Im Frühling 2024 begannen die ersten konkreten Überlegungen zur Restaurierung der Orgel. Es wurde ein umfangreicher Maßnahmenkatalog erarbeitet. Mit dieser Grundlage wurden mehrere Orgelbauer beauftragt ein entsprechendes Restaurierungskonzept zu erstellen. Im Auswahlprozess wurden unterschiedliche Orgeln besichtigt, um ein besseres Bild von den Arbeiten der Orgelbauer zu erhalten. Zusammen mit dem zuständigen Orgelsachverständigen des Bistums Trier, Herrn Dr. Michael Meyer, wurde die Entscheidung getroffen den Auftrag an Verschueren Orgelbouw in den Niederlanden zu vergeben. Erwähnenswert sind die Aspekte der Sensibilität und der Reversibilität im Umgang mit historischen Instrumenten, die Verschueren Orgelbouw auszeichnet.
Firma Verschueren Orgelbouw
Die Werkstatt wurde 1891 von Léon Verschueren in Heythuysen gegründet.

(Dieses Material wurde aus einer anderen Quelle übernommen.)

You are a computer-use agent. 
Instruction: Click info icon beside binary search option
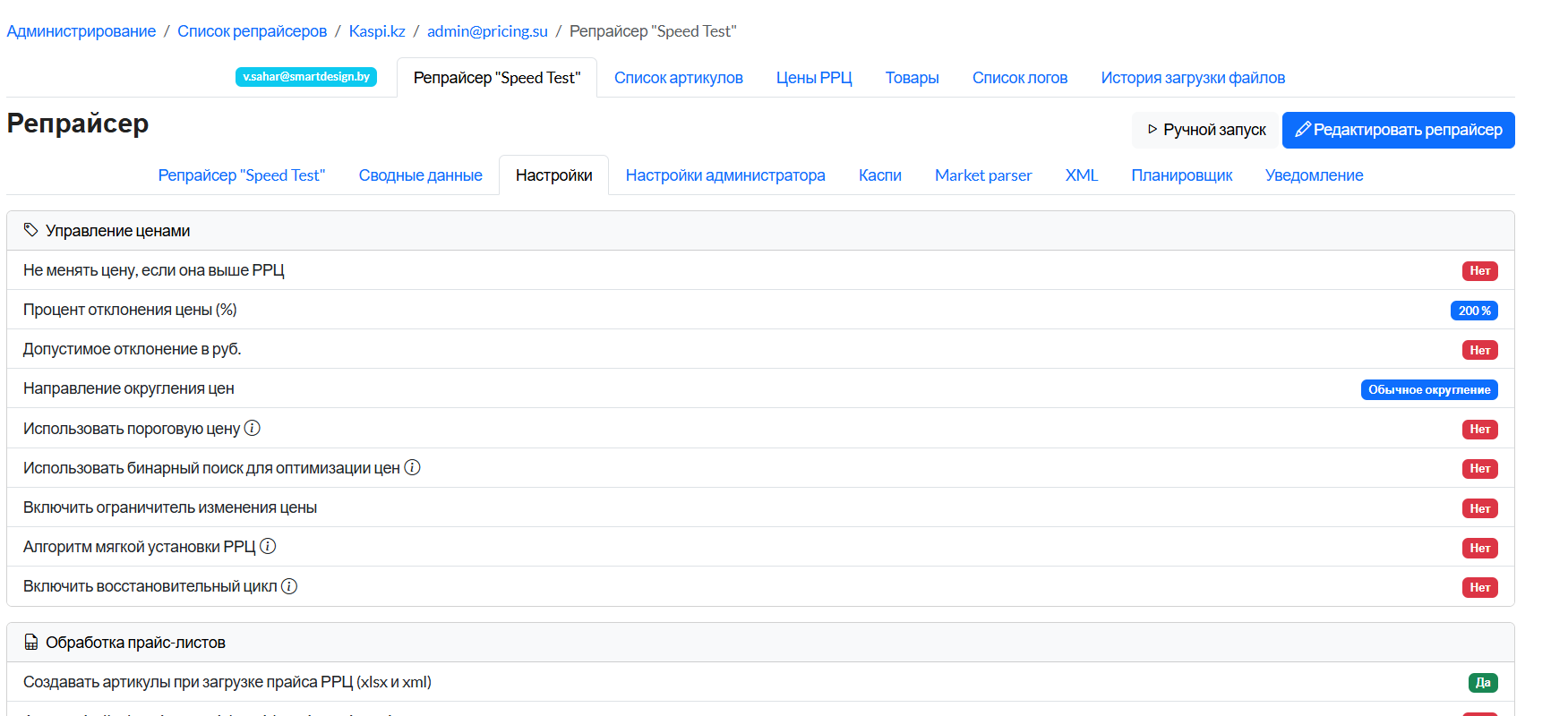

Zunächst überwiegend in den Niederlanden, baute die Werkstatt nach dem 2. Weltkrieg auch vermehrt Orgeln in den europäischen Nachbarländern. Bereits in den 1970er Jahren wurde ein Schwerpunkt auf die Restaurierung sowie Dokumentation historischer Orgeln gelegt. Mit diesem Wissen entstanden Orgelneubauten im „historischen“ Stil, die die Firma international bekannt machte.

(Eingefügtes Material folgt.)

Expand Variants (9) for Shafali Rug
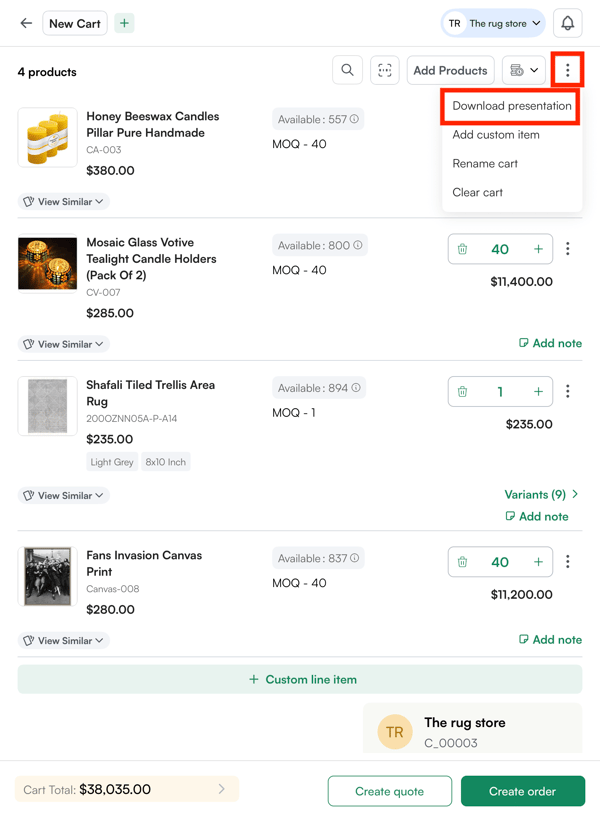pos(541,494)
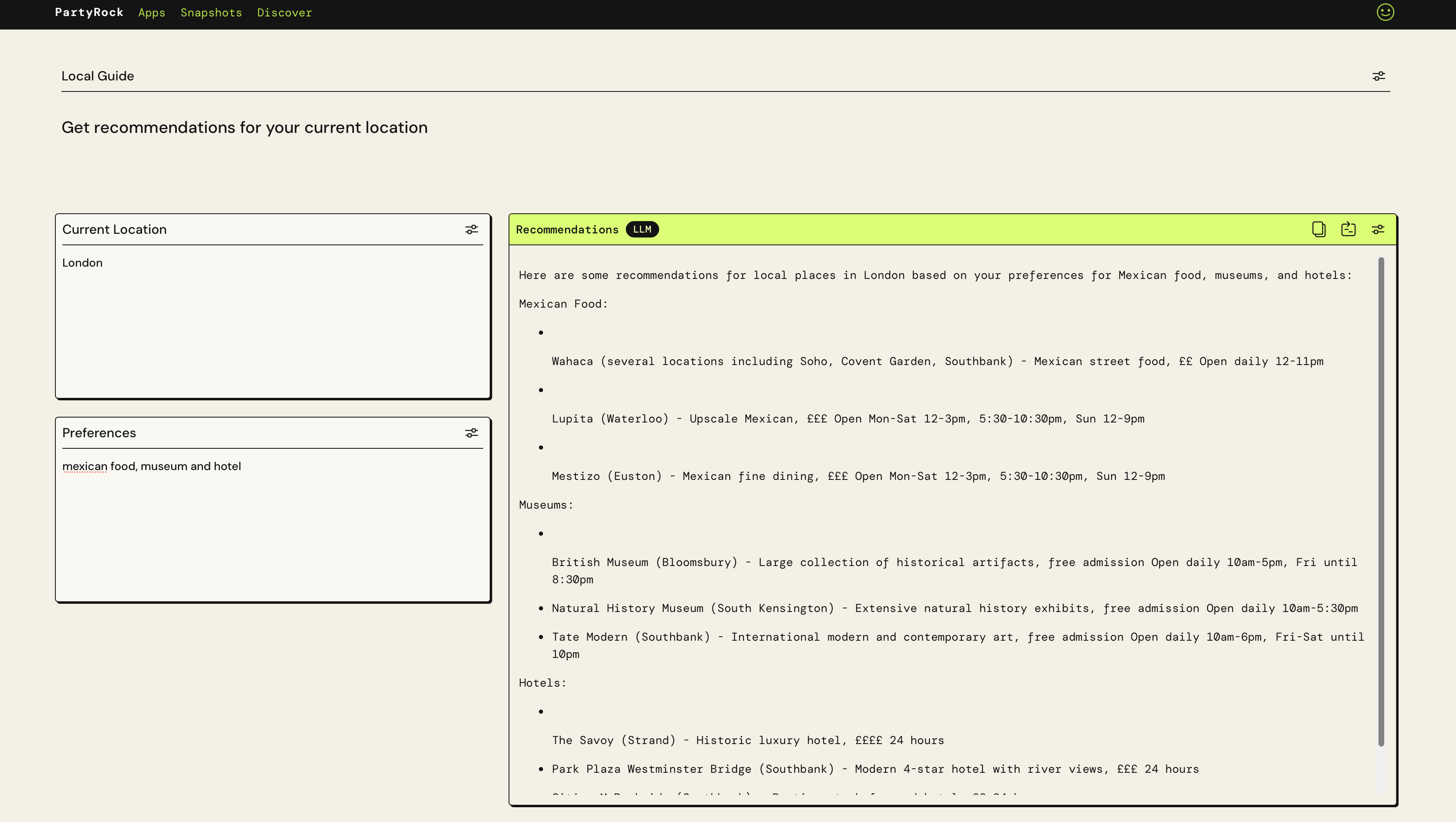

Das Unternehmen wurde von drei aufeinanderfolgenden Generationen der Familie Verschueren geführt. Seit November 2010 leitet Johan Zoutendijk den Betrieb. Im Oktober 2015 wurde die Werkstatt von Heythuysen nach Ittervoort verlegt. Zum 100-jährigen Firmenjubiläum wurde Verschueren Orgelbouw das Prädikat „Koniklijk Hofleverancier“ (Königlicher Hoflieferant) verliehen, welches anlässlich des 125-jährigen Jubiläums bestätigt wurde. Heute sind in der Firma 11 Mitarbeitende tätig, die mit ihren Qualifikationen eine umfangreicheiche Expertise im Orgelbau abbilden.
Restaurierungsprojekte
In den vergangenen Jahrzehnten wurden zahlreiche Restaurierungen bedeutender historischer Orgeln durchgeführt. Aus Respekt vor der Qualität der historischen Substanz wird bei der Restauriert sehr viel Wert daraufgelegt Materialien und Techniken zu verwenden, die dem historischen Vorbild entsprechen. Für die Instandhaltung und Restaurierung historischer Instrumente sind Fachkenntnisse essenziell, ebenso wie das Wissen um den kulturellen und historischen Kontext, in den das jeweilige Instrument einzuordnen ist.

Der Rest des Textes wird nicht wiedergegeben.